Stored records:
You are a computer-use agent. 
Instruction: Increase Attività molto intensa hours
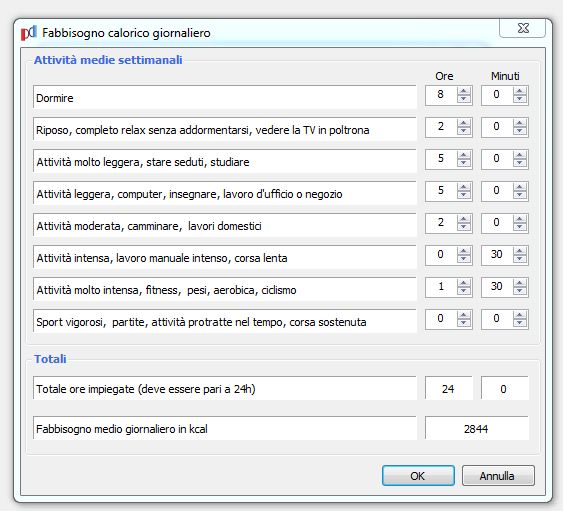tap(464, 283)
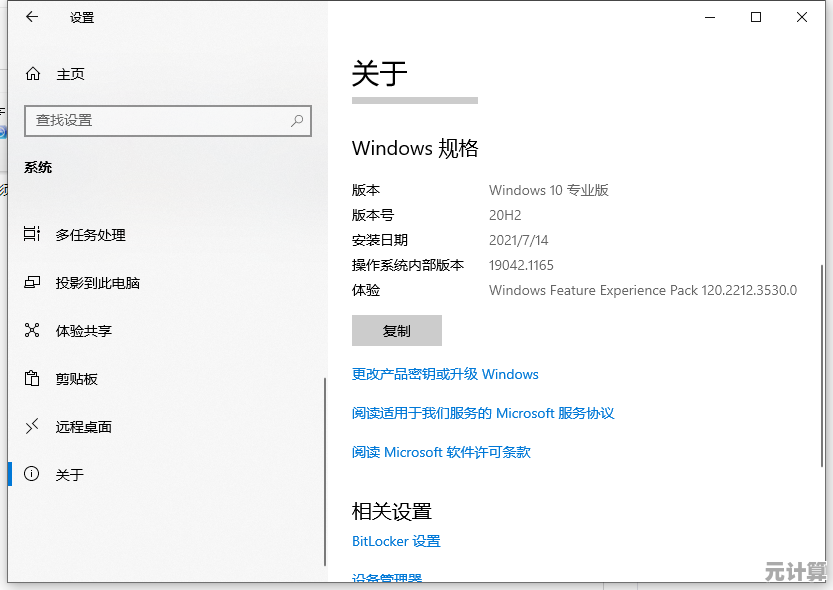
Task: Open BitLocker 设置 link
Action: 396,541
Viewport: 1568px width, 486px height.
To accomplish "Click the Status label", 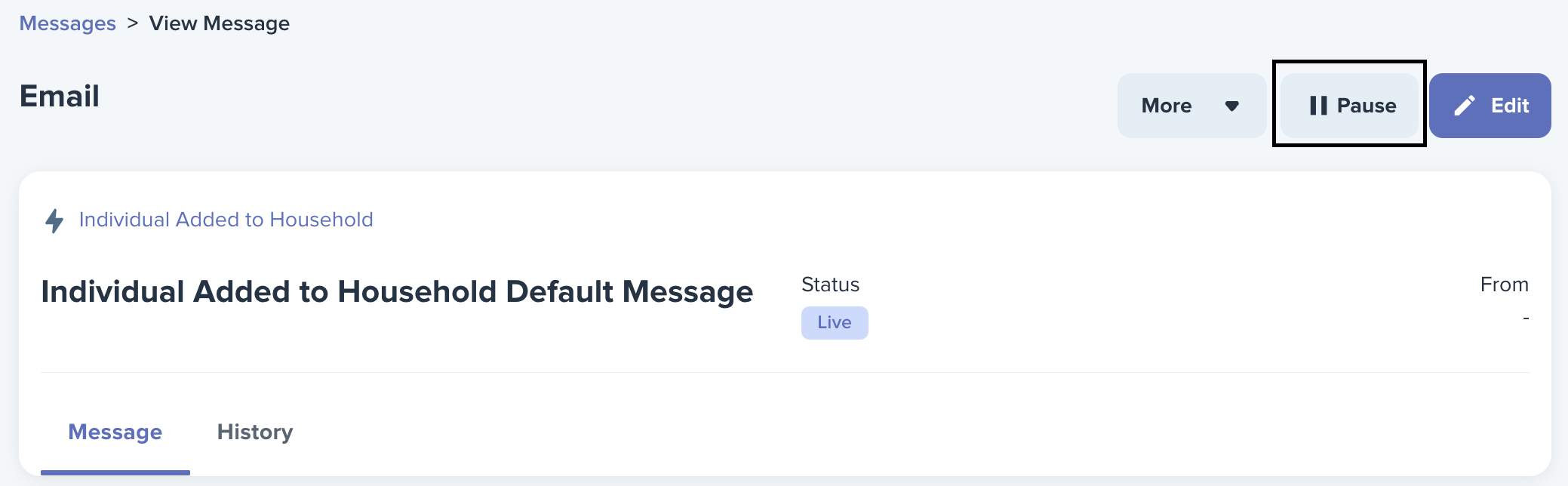I will coord(830,285).
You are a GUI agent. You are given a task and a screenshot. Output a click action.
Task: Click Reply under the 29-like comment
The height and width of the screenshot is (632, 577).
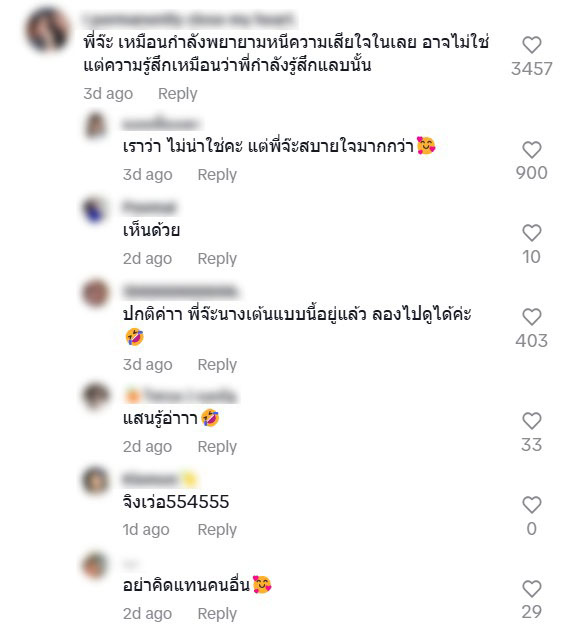(217, 614)
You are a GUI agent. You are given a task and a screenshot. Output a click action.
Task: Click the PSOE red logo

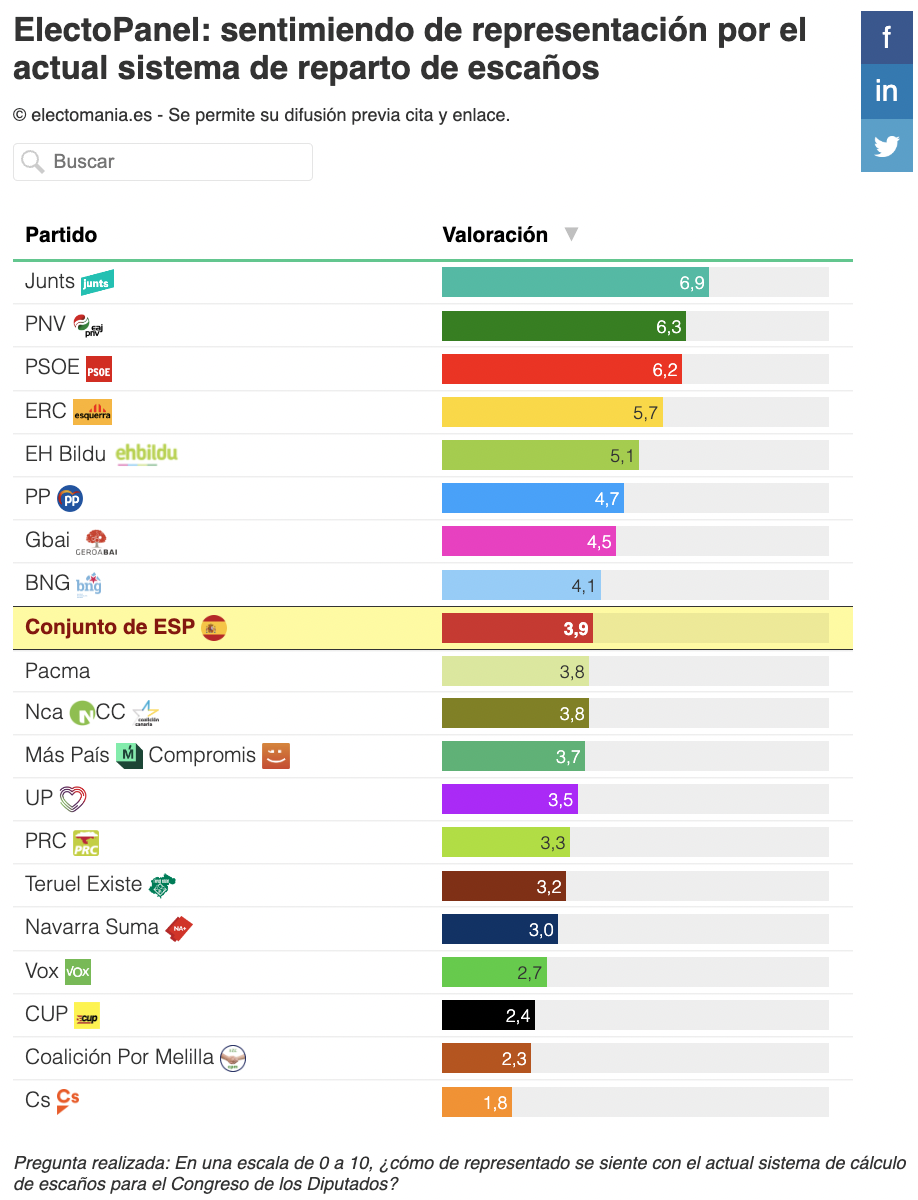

#### Your instructions:
From the line containing "The height and" through the last line of the data above, write out every line word for word, and nothing else. Do not include the pictures.

#### Answer space:
The height and width of the screenshot is (632, 577).
(217, 614)
You are a GUI agent. You are given a task and a screenshot. Output a click action.
Task: Click the PSOE red logo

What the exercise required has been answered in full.